■ Exercise goal ■
The records follow. Give them all back exactly.

■ Listed records ■
========================

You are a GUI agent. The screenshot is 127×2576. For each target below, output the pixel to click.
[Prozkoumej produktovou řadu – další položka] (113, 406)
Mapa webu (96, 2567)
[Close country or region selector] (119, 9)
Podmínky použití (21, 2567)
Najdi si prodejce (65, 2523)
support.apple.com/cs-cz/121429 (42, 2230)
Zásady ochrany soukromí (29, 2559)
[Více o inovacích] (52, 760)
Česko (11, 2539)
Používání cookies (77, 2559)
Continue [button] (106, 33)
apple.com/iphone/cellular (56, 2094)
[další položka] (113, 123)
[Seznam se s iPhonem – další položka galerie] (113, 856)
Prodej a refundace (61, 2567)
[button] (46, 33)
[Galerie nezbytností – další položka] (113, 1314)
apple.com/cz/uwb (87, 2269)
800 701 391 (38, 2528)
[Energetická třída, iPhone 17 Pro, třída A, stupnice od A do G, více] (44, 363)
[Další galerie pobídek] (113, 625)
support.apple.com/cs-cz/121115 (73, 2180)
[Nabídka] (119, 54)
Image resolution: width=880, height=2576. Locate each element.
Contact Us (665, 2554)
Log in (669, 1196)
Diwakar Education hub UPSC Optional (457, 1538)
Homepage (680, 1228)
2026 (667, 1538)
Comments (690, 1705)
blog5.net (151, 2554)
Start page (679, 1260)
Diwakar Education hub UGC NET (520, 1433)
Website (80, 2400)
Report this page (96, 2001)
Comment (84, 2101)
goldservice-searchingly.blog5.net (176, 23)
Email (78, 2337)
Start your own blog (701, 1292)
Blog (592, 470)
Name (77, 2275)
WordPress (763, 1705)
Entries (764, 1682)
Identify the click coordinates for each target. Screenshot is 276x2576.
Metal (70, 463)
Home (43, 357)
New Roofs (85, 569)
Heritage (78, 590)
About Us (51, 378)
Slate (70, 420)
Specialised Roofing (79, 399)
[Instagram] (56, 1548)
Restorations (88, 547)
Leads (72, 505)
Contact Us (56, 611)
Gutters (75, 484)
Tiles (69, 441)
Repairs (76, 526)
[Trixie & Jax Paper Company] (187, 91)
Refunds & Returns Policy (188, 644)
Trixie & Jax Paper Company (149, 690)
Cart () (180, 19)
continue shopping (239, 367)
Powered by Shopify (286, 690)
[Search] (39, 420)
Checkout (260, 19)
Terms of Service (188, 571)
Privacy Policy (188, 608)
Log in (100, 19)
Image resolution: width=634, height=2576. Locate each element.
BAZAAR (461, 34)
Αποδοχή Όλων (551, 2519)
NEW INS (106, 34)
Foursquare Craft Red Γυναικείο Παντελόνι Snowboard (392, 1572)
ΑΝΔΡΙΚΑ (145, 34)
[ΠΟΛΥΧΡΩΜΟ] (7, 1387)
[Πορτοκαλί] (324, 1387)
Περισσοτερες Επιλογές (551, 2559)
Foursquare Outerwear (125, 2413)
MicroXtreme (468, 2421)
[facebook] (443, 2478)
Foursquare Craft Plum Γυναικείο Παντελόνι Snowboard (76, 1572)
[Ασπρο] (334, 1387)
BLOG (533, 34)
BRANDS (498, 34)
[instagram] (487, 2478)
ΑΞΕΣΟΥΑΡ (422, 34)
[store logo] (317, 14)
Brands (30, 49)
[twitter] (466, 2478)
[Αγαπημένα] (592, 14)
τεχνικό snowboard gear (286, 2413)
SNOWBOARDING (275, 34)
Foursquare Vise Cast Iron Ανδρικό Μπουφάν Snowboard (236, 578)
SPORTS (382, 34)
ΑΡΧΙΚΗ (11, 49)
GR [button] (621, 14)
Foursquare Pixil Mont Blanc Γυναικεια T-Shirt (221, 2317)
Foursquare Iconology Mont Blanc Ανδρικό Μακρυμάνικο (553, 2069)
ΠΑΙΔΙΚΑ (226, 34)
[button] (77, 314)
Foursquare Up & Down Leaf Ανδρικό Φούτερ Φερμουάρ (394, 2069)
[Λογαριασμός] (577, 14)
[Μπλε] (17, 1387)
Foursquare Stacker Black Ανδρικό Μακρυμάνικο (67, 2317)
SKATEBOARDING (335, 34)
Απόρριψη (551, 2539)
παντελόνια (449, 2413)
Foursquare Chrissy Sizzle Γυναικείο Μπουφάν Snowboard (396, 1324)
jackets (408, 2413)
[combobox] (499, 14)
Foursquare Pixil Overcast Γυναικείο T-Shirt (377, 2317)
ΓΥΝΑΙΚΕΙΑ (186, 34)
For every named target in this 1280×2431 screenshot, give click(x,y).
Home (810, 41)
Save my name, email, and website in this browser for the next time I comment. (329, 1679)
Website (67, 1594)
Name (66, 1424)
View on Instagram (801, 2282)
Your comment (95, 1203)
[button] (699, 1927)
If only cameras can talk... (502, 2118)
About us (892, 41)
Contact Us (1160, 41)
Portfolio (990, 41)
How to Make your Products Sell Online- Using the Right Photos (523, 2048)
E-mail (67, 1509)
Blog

========================

■ Exercise output ■
You are a GUI agent. The screenshot is 127×2576. For each target below, output the pixel to click.
[Prozkoumej produktovou řadu – další položka] (113, 406)
Mapa webu (96, 2567)
[Close country or region selector] (119, 9)
Podmínky použití (21, 2567)
Najdi si prodejce (65, 2523)
support.apple.com/cs-cz/121429 (42, 2230)
Zásady ochrany soukromí (29, 2559)
[Více o inovacích] (52, 760)
Česko (11, 2539)
Používání cookies (77, 2559)
Continue [button] (106, 33)
apple.com/iphone/cellular (56, 2094)
[další položka] (113, 123)
[Seznam se s iPhonem – další položka galerie] (113, 856)
Prodej a refundace (61, 2567)
[button] (46, 33)
[Galerie nezbytností – další položka] (113, 1314)
apple.com/cz/uwb (87, 2269)
800 701 391 (38, 2528)
[Energetická třída, iPhone 17 Pro, třída A, stupnice od A do G, více] (44, 363)
[Další galerie pobídek] (113, 625)
support.apple.com/cs-cz/121115 (73, 2180)
[Nabídka] (119, 54)
Image resolution: width=880, height=2576. Locate each element.
Contact Us (665, 2554)
Log in (669, 1196)
Diwakar Education hub UPSC Optional (457, 1538)
Homepage (680, 1228)
2026 (667, 1538)
Comments (690, 1705)
blog5.net (151, 2554)
Start page (679, 1260)
Diwakar Education hub UGC NET (520, 1433)
Website (80, 2400)
Report this page (96, 2001)
Comment (84, 2101)
goldservice-searchingly.blog5.net (176, 23)
Email (78, 2337)
Start your own blog (701, 1292)
Blog (592, 470)
Name (77, 2275)
WordPress (763, 1705)
Entries (764, 1682)
Identify the click coordinates for each target. Screenshot is 276x2576.
Metal (70, 463)
Home (43, 357)
New Roofs (85, 569)
Heritage (78, 590)
About Us (51, 378)
Slate (70, 420)
Specialised Roofing (79, 399)
[Instagram] (56, 1548)
Restorations (88, 547)
Leads (72, 505)
Contact Us (56, 611)
Gutters (75, 484)
Tiles (69, 441)
Repairs (76, 526)
[Trixie & Jax Paper Company] (187, 91)
Refunds & Returns Policy (188, 644)
Trixie & Jax Paper Company (149, 690)
Cart () (180, 19)
continue shopping (239, 367)
Powered by Shopify (286, 690)
[Search] (39, 420)
Checkout (260, 19)
Terms of Service (188, 571)
Privacy Policy (188, 608)
Log in (100, 19)
Image resolution: width=634, height=2576. Locate each element.
BAZAAR (461, 34)
Αποδοχή Όλων (551, 2519)
NEW INS (106, 34)
Foursquare Craft Red Γυναικείο Παντελόνι Snowboard (392, 1572)
ΑΝΔΡΙΚΑ (145, 34)
[ΠΟΛΥΧΡΩΜΟ] (7, 1387)
[Πορτοκαλί] (324, 1387)
Περισσοτερες Επιλογές (551, 2559)
Foursquare Outerwear (125, 2413)
MicroXtreme (468, 2421)
[facebook] (443, 2478)
Foursquare Craft Plum Γυναικείο Παντελόνι Snowboard (76, 1572)
[Ασπρο] (334, 1387)
BLOG (533, 34)
BRANDS (498, 34)
[instagram] (487, 2478)
ΑΞΕΣΟΥΑΡ (422, 34)
[store logo] (317, 14)
Brands (30, 49)
[twitter] (466, 2478)
[Αγαπημένα] (592, 14)
τεχνικό snowboard gear (286, 2413)
SNOWBOARDING (275, 34)
Foursquare Vise Cast Iron Ανδρικό Μπουφάν Snowboard (236, 578)
SPORTS (382, 34)
ΑΡΧΙΚΗ (11, 49)
GR [button] (621, 14)
Foursquare Pixil Mont Blanc Γυναικεια T-Shirt (221, 2317)
Foursquare Iconology Mont Blanc Ανδρικό Μακρυμάνικο (553, 2069)
ΠΑΙΔΙΚΑ (226, 34)
[button] (77, 314)
Foursquare Up & Down Leaf Ανδρικό Φούτερ Φερμουάρ (394, 2069)
[Λογαριασμός] (577, 14)
[Μπλε] (17, 1387)
Foursquare Stacker Black Ανδρικό Μακρυμάνικο (67, 2317)
SKATEBOARDING (335, 34)
Απόρριψη (551, 2539)
παντελόνια (449, 2413)
Foursquare Chrissy Sizzle Γυναικείο Μπουφάν Snowboard (396, 1324)
jackets (408, 2413)
[combobox] (499, 14)
Foursquare Pixil Overcast Γυναικείο T-Shirt (377, 2317)
ΓΥΝΑΙΚΕΙΑ (186, 34)
For every named target in this 1280×2431 screenshot, give click(x,y).
Home (810, 41)
Save my name, email, and website in this browser for the next time I comment. (329, 1679)
Website (67, 1594)
Name (66, 1424)
View on Instagram (801, 2282)
Your comment (95, 1203)
[button] (699, 1927)
If only cameras can talk... (502, 2118)
About us (892, 41)
Contact Us (1160, 41)
Portfolio (990, 41)
How to Make your Products Sell Online- Using the Right Photos (523, 2048)
E-mail (67, 1509)
Blog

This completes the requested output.